UK House of Commons approves controversial aid bill

11 Jan 17

The UK has edged further toward what critics decry as a move to privatise its aid budget after MPs passed a controversial bill through the country’s House of Commons yesterday.

 

The Commonwealth Development Corporation Bill will quadruple the current limit on the amount of aid funds (from £1.5bn to £6bn) that can be channelled through the UK aid department’s much-criticised private equity arm, the CDC, and allow that limit to be doubled again without new legislation. 

In the past, the CDC has been found to invest aid funds in luxury projects, route them through tax havens, pay its executives excessive salaries and prioritise financial returns over development impact.
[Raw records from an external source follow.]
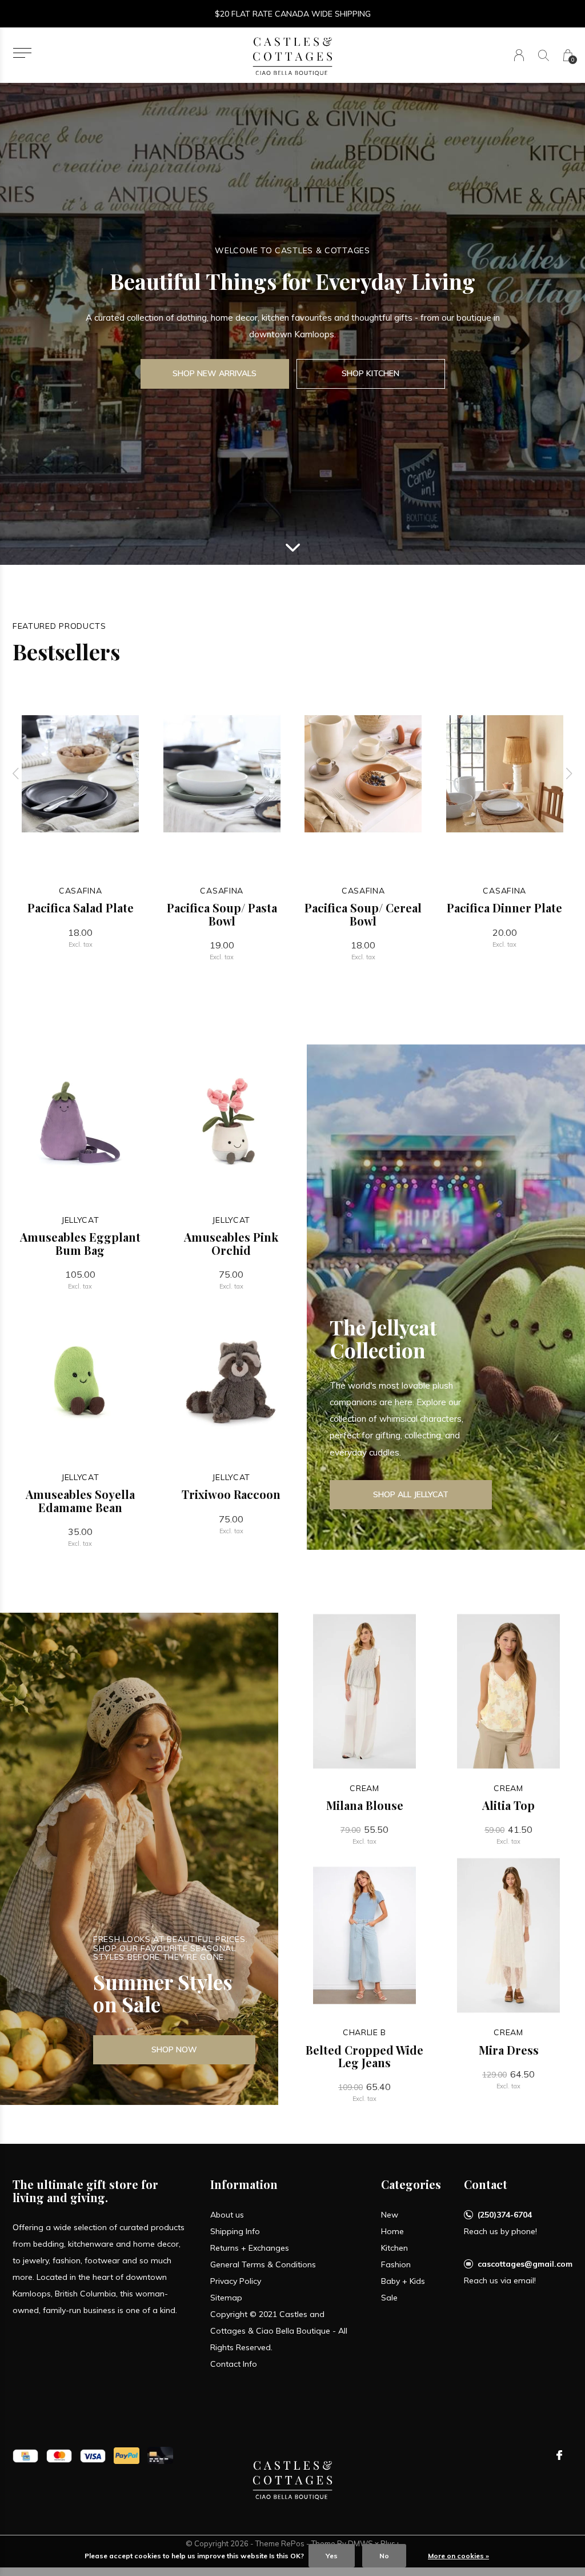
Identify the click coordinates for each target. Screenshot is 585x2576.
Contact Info (233, 2364)
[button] (22, 53)
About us (227, 2215)
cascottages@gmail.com (525, 2264)
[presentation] (16, 773)
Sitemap (226, 2297)
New (389, 2215)
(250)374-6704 (505, 2215)
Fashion (396, 2264)
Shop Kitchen (370, 373)
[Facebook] (559, 2455)
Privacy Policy (235, 2281)
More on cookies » (458, 2555)
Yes (332, 2555)
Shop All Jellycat (410, 1494)
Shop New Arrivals (215, 373)
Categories (411, 2184)
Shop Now (174, 2049)
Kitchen (394, 2248)
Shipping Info (235, 2231)
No (384, 2555)
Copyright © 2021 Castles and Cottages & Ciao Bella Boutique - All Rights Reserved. (278, 2330)
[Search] (543, 55)
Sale (389, 2297)
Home (392, 2231)
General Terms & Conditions (263, 2264)
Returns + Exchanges (249, 2248)
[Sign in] (519, 55)
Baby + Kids (403, 2281)
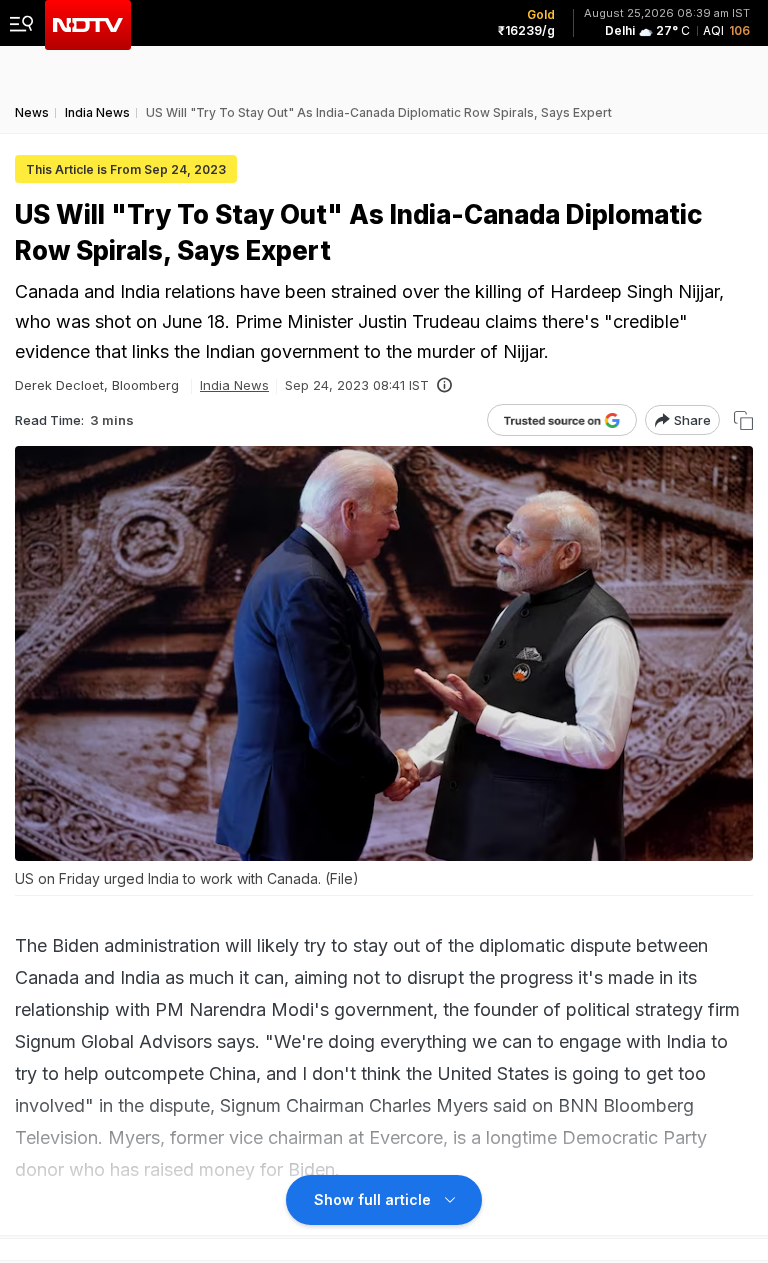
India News (234, 385)
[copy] (743, 420)
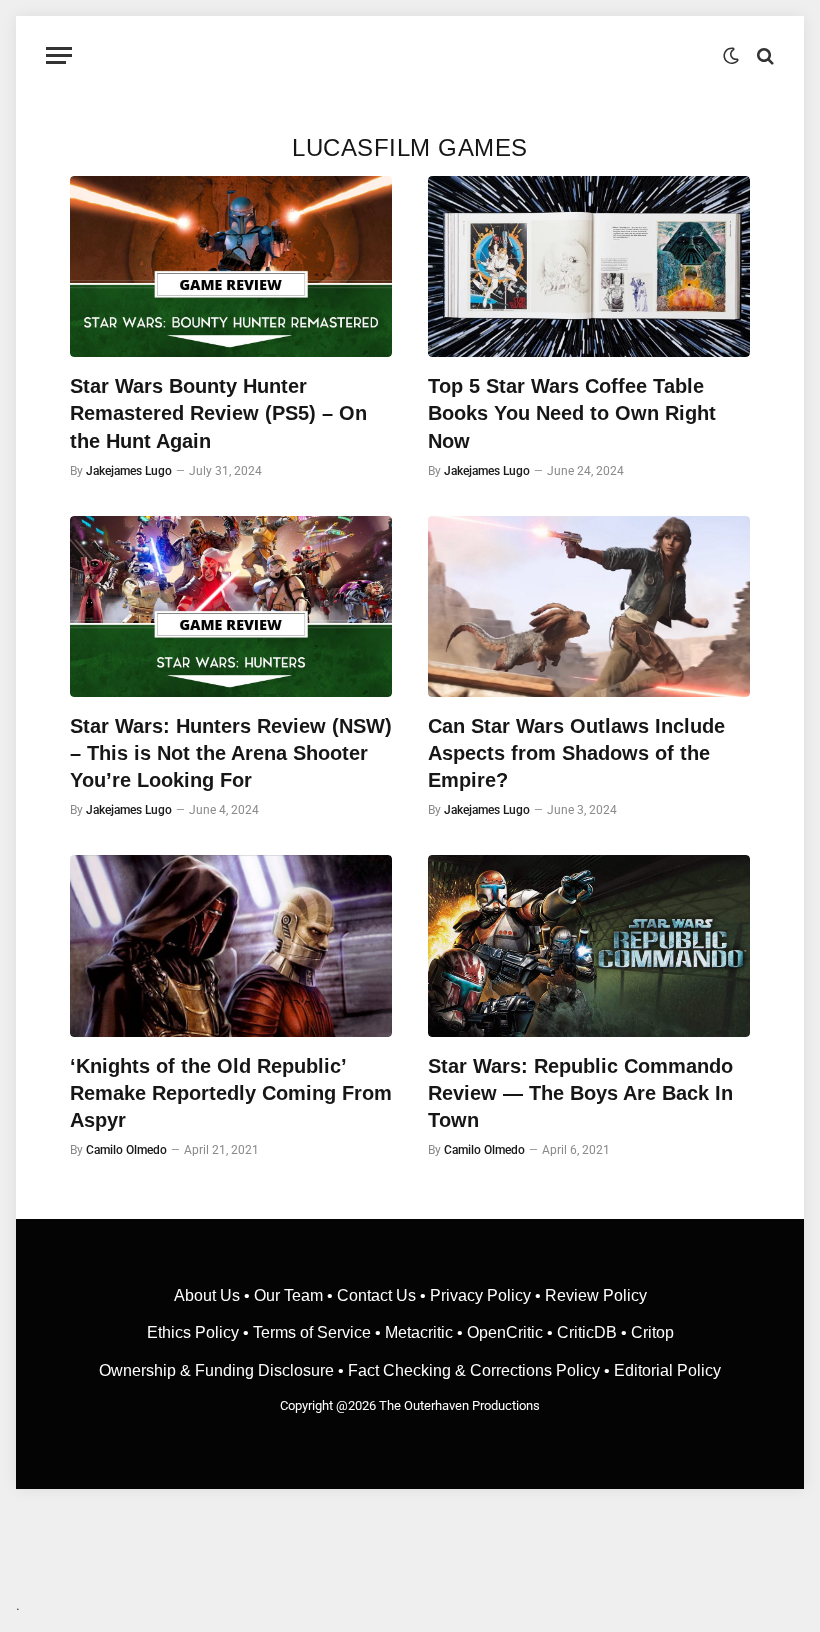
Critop (652, 1332)
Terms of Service (312, 1332)
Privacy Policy (480, 1295)
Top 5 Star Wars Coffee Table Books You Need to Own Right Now (572, 413)
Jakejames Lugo (129, 471)
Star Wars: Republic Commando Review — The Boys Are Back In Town (580, 1093)
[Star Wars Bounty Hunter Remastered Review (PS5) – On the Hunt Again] (231, 266)
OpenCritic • (512, 1332)
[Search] (763, 55)
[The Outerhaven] (410, 55)
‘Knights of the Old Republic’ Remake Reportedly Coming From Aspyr (231, 1093)
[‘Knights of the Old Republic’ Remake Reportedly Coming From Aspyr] (231, 945)
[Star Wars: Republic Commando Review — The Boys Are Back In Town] (589, 945)
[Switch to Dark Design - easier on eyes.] (731, 56)
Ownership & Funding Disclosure (218, 1370)
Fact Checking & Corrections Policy (474, 1370)
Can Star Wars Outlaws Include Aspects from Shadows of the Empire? (576, 753)
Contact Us (376, 1295)
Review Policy (596, 1295)
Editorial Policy (667, 1370)
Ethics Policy (195, 1332)
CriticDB (587, 1332)
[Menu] (59, 55)
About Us (209, 1295)
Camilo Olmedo (126, 1150)
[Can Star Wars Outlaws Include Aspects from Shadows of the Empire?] (589, 606)
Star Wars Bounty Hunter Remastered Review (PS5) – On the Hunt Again (218, 413)
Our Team (288, 1295)
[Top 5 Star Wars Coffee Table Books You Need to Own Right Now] (589, 266)
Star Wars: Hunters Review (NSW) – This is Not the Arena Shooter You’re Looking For (231, 753)
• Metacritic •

A recent report by the country’s National Audit Office found that while there have been improvements at the CDC it remains a “significant challenge” to demonstrate its investments help those in poverty. A number of the firm’s holdings are also still located in tax havens, and its top investment destinations consist mainly of middle-income economies.

Speaking to MPs after their vote on the bill yesterday, Rory Stewart, minister of state at the UK’s Department for International Development, defended the bill.

He said it will play an important part in addressing extreme poverty by driving growth and employment and boosting government revenues in the world’s poorest countries through the cultivation of the private sector.

The CDC “combines the rigour of the private sector, the focus on markets and the values of the public sector” and serves as a “proven model” for delivering sustainable growth for the world’s poorest, he added.

Even the bill’s critics, such as Labour MP Stephen Doughty, indicated during the debate that they agree the CDC has a “vital role” to play.

However, some take issue with the substantial expansion of the cap the government is pursuing – the CDC has only required £1.5bn in public funds in the past two decades – among other concerns.

A number of amendments tabled by Doughty and others, which included limits on the amount of aid funds that can go to the CDC per year and measures to ensure a focus on the poorest countries and poverty reduction, failed to pass.

The bill will now be debated in the House of Lords, after which both houses of parliament will have to agree on any amendments and the exact wording before it becomes law.

But Aisha Dodwell, aid campaigner at Global Justice Now, criticised MPs for voting in favour of a “massive diversion of public money towards private business – without sufficient transparency, accountability or proof of impact”.

“It is grossly irresponsible for parliament to have approved a bill that would massively ramp up the amount of aid money that the CDC Group can play with, when there are such fundamental questions about its approach to development.”